Le président de la République Abdelmadjid Tebboune a reçu, hier, l’ancien chef du gouvernement Mouloud Hamrouche, selon un communiqué rendu public par la présidence. C’est la troisième personnalité nationale que le premier magistrat du pays rencontre après celles de Ahmed Benbitour et de Abdelaziz Rahabi.

La rencontre avec l’ancien chef de file des réformateurs « s’inscrit dans le cadre de la poursuite des consultations, lancées par le Président de la République, avec des personnalités nationales, des présidents de parti et des représentants de la société civile sur la situation globale du pays et la révision de la Constitution, dont la mission a été confiée, dans un premier lieu, à un comité d’experts, présidé par le professeur universitaire et membre de la Commission du droit international à l’ONU, Ahmed Laraba », précise le même communiqué.

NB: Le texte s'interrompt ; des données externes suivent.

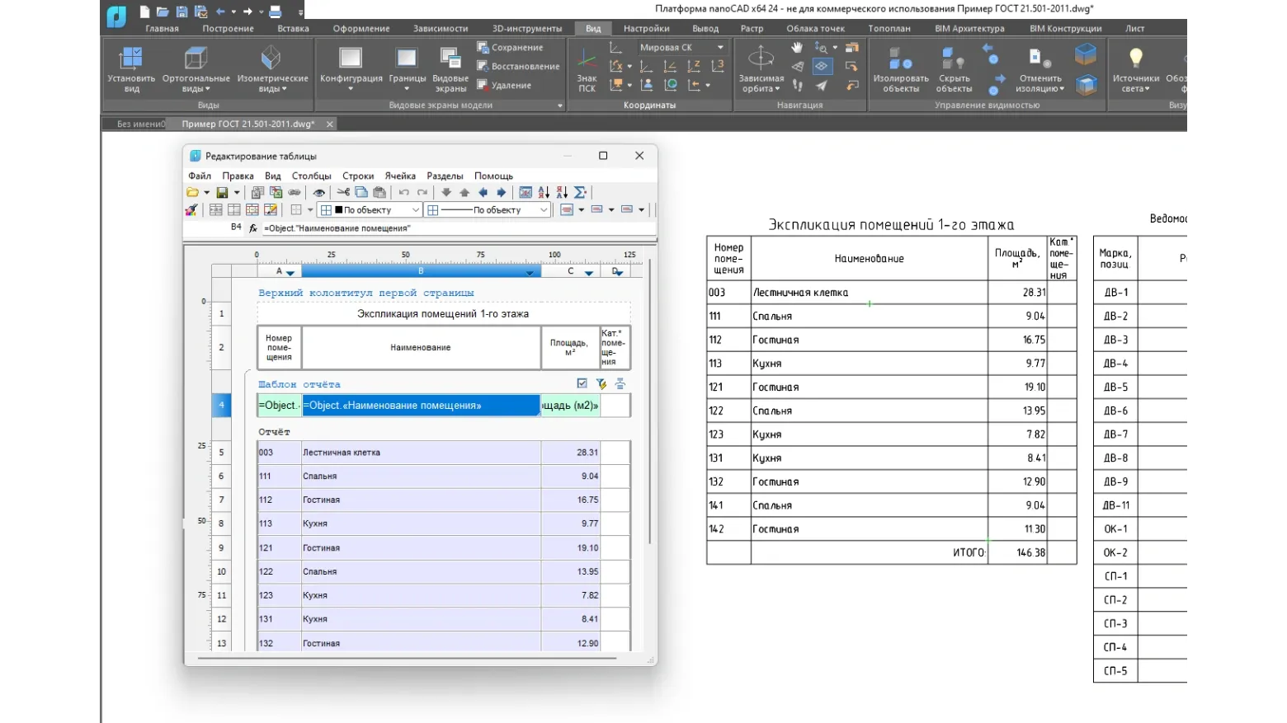This screenshot has width=1287, height=723.
Task: Open the Столбцы menu
Action: (x=311, y=176)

« L’objectif de ces consultations est l’édification d’une nouvelle République répondant aux aspirations du peuple et de procéder à une réforme globale de l’Etat à même de consacrer la démocratie, dans le cadre d’un Etat de droit préservant les droits et les libertés des citoyens. Un objectif que M. Tebboune s’est engagé à réaliser lors de sa campagne électorale et réaffirmé dans son discours, prononcé à la cérémonie de prestation de serment, en tant que Président de la République », ajoute la présidence.
« M. Hamrouche a présenté au Président de la République sa vision sur les différentes questions posées sur la scène politique et ce, à la lumière de sa longue expérience au service de l’Etat ainsi que son suivi des évènements nationaux en tant qu’acteur politique éminent », conclut la même source.
Cette rencontre confirme manifestement, d’une part, un souci d’ouverture et surtout d’écoute auprès de personnalités, dont le dénominateur commun est d’être, à des degrés divers, dans une posture d’observation critique de la situation du pays depuis des années. S’agissant justement de M. Hamrouche, et au-delà du fait d’avoir été une voix à l’accent très aigu sur la gestion, qui a été opposée au mouvement populaire entre le 22 février 2019 et l’élection présidentielle, se distingue par une radicalité intellectuelle sur le système politique en vigueur et dont a hérité présentement M. Tebboune.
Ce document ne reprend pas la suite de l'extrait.